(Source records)
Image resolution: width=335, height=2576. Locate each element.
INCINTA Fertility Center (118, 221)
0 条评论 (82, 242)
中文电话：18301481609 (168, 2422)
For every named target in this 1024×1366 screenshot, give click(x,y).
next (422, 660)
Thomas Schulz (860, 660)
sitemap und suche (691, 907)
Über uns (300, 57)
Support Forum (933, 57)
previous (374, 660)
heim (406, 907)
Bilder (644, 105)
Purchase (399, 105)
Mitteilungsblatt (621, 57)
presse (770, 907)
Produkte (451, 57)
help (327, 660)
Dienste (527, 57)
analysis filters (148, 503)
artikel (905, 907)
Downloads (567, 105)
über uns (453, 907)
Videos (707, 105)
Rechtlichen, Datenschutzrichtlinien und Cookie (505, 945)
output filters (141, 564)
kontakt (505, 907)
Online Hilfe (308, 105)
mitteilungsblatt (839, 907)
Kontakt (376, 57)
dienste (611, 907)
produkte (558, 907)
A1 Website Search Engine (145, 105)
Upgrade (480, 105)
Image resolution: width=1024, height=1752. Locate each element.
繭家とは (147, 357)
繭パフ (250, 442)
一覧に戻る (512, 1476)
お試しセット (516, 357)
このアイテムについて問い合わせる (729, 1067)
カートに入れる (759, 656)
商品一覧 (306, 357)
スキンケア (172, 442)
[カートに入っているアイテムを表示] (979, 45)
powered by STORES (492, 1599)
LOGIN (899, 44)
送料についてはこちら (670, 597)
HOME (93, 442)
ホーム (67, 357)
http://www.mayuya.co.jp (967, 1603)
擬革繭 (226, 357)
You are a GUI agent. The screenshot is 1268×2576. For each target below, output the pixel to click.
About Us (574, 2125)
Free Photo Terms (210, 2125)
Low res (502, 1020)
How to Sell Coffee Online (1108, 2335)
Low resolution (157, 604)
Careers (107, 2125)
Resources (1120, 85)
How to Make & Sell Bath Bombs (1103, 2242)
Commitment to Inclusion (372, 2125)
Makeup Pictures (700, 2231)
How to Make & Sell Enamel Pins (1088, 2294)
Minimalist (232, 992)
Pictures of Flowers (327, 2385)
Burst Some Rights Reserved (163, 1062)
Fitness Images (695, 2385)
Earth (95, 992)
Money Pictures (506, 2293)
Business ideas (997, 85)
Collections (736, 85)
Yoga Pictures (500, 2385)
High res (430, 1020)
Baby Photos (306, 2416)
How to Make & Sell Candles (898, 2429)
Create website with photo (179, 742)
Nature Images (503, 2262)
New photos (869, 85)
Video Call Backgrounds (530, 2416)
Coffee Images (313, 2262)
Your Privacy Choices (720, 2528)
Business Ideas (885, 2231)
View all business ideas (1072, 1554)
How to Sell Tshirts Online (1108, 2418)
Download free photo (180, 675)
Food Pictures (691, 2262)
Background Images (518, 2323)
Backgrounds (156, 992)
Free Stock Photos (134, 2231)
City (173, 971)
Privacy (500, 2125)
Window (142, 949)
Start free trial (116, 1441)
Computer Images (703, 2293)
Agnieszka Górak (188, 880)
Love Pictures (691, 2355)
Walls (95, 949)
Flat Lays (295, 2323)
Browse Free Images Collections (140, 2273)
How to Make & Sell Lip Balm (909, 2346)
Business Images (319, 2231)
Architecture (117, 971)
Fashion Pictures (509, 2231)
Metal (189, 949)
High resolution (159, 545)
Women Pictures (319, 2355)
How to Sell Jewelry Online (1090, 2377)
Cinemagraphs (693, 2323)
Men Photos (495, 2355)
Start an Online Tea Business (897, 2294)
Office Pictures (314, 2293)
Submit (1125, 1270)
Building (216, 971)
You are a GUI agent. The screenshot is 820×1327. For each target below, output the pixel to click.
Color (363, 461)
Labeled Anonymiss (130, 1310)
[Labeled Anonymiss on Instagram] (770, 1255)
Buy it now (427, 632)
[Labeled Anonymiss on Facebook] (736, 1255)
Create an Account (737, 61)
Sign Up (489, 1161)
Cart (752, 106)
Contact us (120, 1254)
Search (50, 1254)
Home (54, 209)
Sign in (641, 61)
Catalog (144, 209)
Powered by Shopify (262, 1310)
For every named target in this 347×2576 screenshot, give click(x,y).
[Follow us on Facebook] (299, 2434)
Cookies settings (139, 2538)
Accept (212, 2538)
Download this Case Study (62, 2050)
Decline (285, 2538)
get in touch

▶ _TASK TO COMPLETE_:
Return the span of lines in the data above that opens at the line with "カートに入れる (759, 656)" and closes at the line with "Low res (502, 1020)", exactly, ends included, nothing else.

▶ _COMPLETED EXERCISE_:
カートに入れる (759, 656)
商品一覧 (306, 357)
スキンケア (172, 442)
[カートに入っているアイテムを表示] (979, 45)
powered by STORES (492, 1599)
LOGIN (899, 44)
送料についてはこちら (670, 597)
HOME (93, 442)
ホーム (67, 357)
http://www.mayuya.co.jp (967, 1603)
擬革繭 (226, 357)
You are a GUI agent. The screenshot is 1268×2576. For each target below, output the pixel to click.
About Us (574, 2125)
Free Photo Terms (210, 2125)
Low res (502, 1020)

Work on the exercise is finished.